水子の霊体カナちゃんを心の中に溜めた女性がいました。彼女はいつも陰膳を作りカナちゃんと対話をしながら、夫と3人の子供と普通に生活していました。しかし、必ず半年に1回、彼女はカナちゃんとなって幼児言葉を発し、心の中にある全てのうっぷんを吐き出して半狂乱状態になるのです。
カナちゃんを通して、夫婦間の葛藤や不平不満があふれるように口から出てきます。良き妻、良き母であるための抑圧でパンク寸前になると、カナちゃんが出てくるようです。医学的にきちんと病名判断も出来るのでしょうが、日常生活には全く問題がなく、本人が水子になりきっている以上、そう簡単に心を開くものではないと思います。治すのは簡単な事でした。カナちゃんの話をよく聞き、夫が優しい心で見守ってあげること。また、カナちゃんの供養は弘法大師(自分の家の宗教)を通して手を合わせ、陰膳をやめることで落ち着いてきました。
人は心の中に善と悪を抱えています。なんとか自分をなだめたり、癒したりしながら日々生活していることと思います。体力を過信して仕事を続けてしまったり…。過労と心労が重なると精神的に病んでしまいます。そんな時はあせらずにゆっくりと身近なことに喜びを見出していくと光が見えます。

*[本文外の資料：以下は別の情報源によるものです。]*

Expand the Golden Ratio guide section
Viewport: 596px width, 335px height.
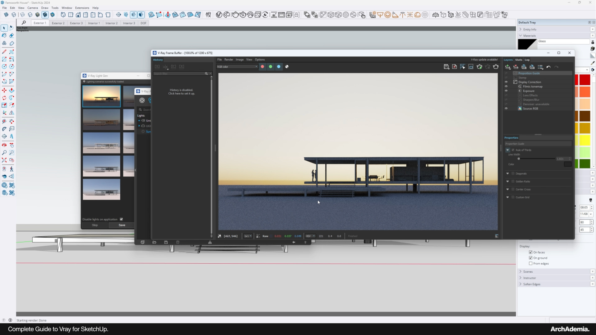point(508,181)

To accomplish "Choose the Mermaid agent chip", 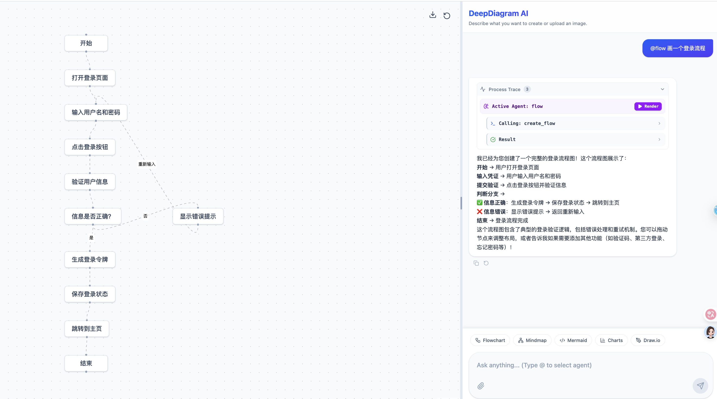I will click(x=573, y=340).
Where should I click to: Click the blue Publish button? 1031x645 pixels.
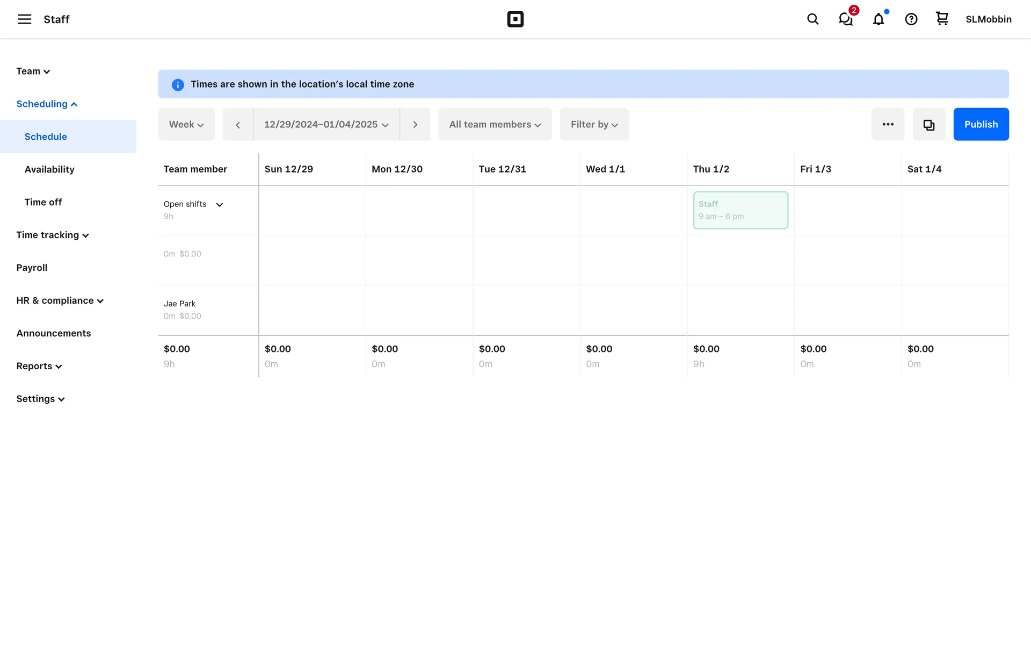(981, 125)
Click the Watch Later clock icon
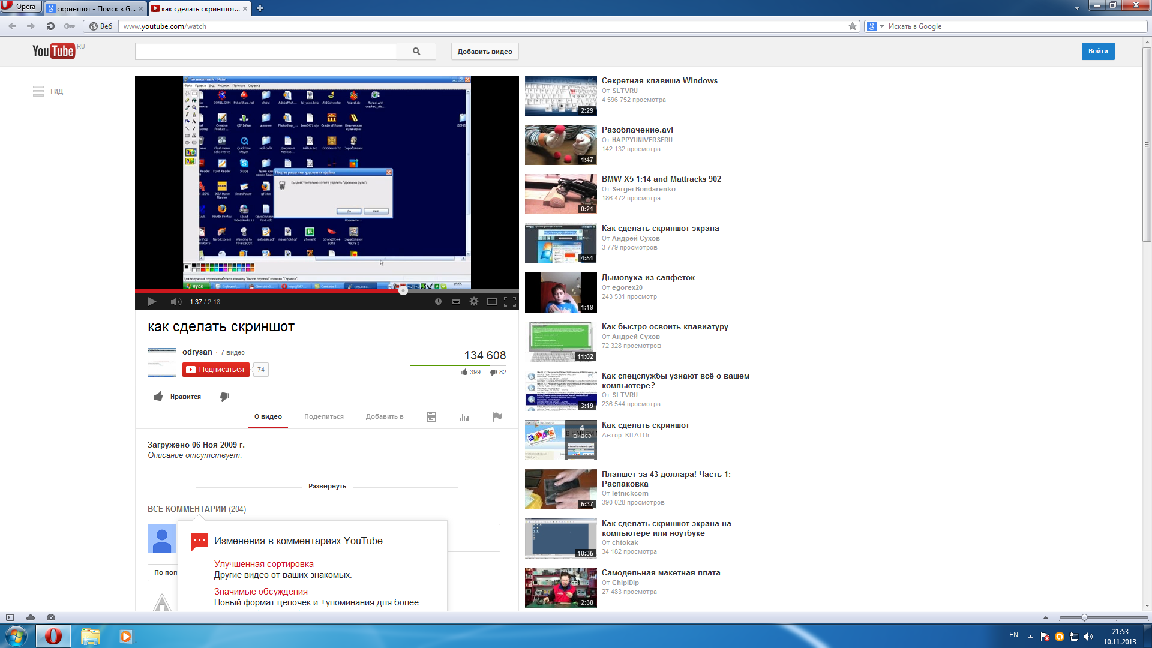The image size is (1152, 648). click(438, 302)
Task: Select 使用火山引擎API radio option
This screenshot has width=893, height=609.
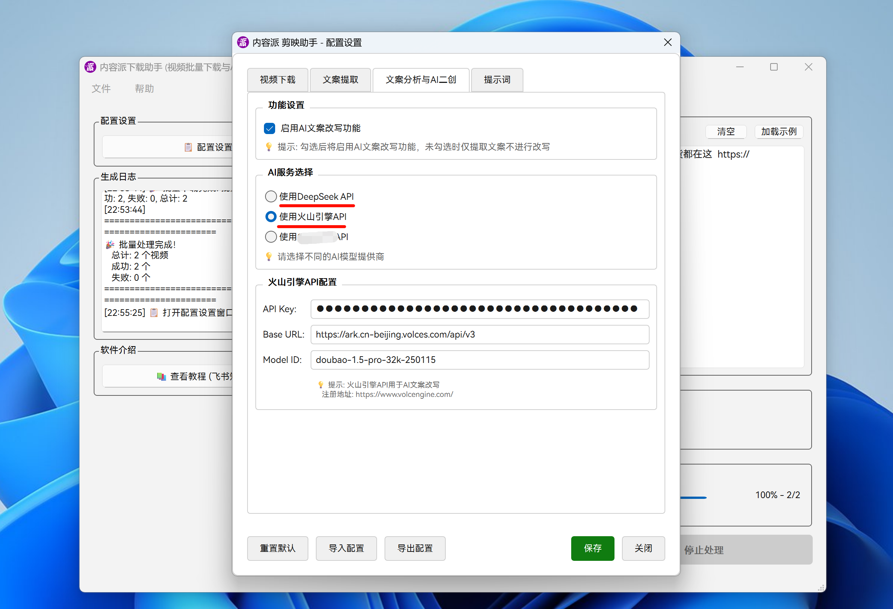Action: pos(271,216)
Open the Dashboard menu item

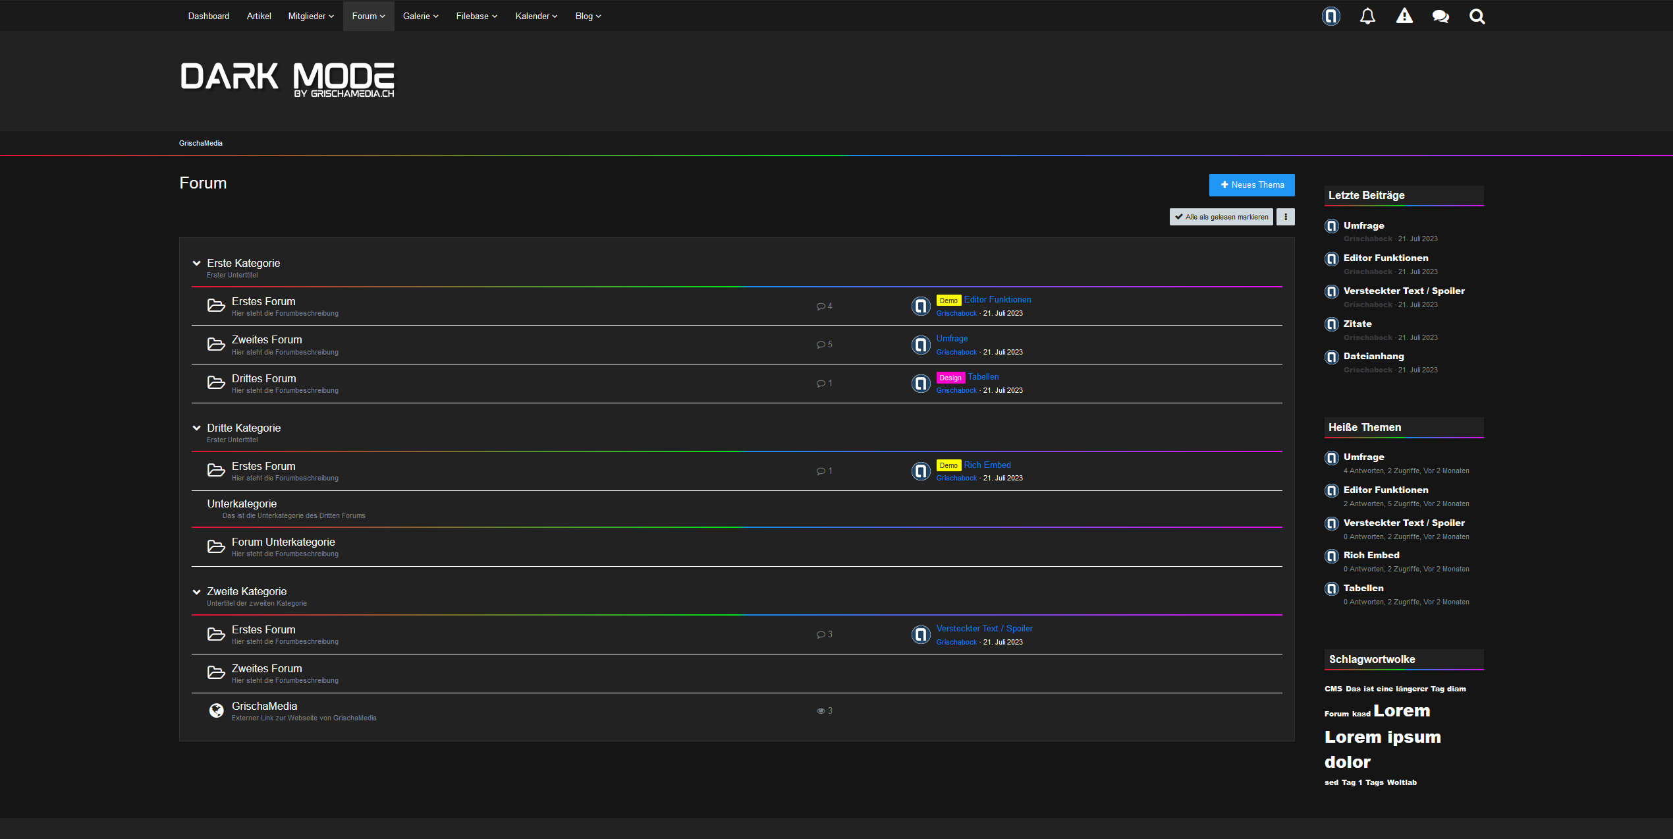(x=209, y=16)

大切な人を失うくらい切ない事はありません。どんな時でも一歩踏みとどまり、家族と努力し支えあって生きて行けば、必ず実ることがあります。
不況が続き、争いごとが多い時代のせいでしょうか、自分の苦しみは霊の仕業だと信じ、供養の名目でお金を取られて、金銭的なトラブルに巻き込まれる人が増えています。しかし、霊が人間に仇をなすことは決してないのです。
人の心は、物体として手に取ることは出来なくても、実在すると考えられています。心が現実に存在するとして、肉体が消滅した後に残った心を心霊(タマシイ)と呼びます。存在を科学的に証明することは出来ませんが、写真に写ったり、夢枕に立ったりすることがあります。でも、金縛りやラップ音などを含めた心霊現象は、霊体が自分の存在に気づいてほしいのと同時に、私達生きている人間に自省を促した結果です。怖がる必要はないし、個人の悩みごとには関係ありません。
恐怖にとらわれると、自己暗示にかかり幻影や幻聴を感じやすくなります。霊がいるのは人間がいるのと同じで、当たり前の事なのだと考え、心にゆとりを持って暮らしましょう。
私の役目は自分自身のために霊がつたえる言葉を聞き、現世への執着を断ち切って霊魂を鎮めること。大切なのは、本当にごく普通に日々の生活の中で手を合わせ、水を供え、経文を唱えることの積み重ねであって、供養にお金をたくさん出すことではないのです。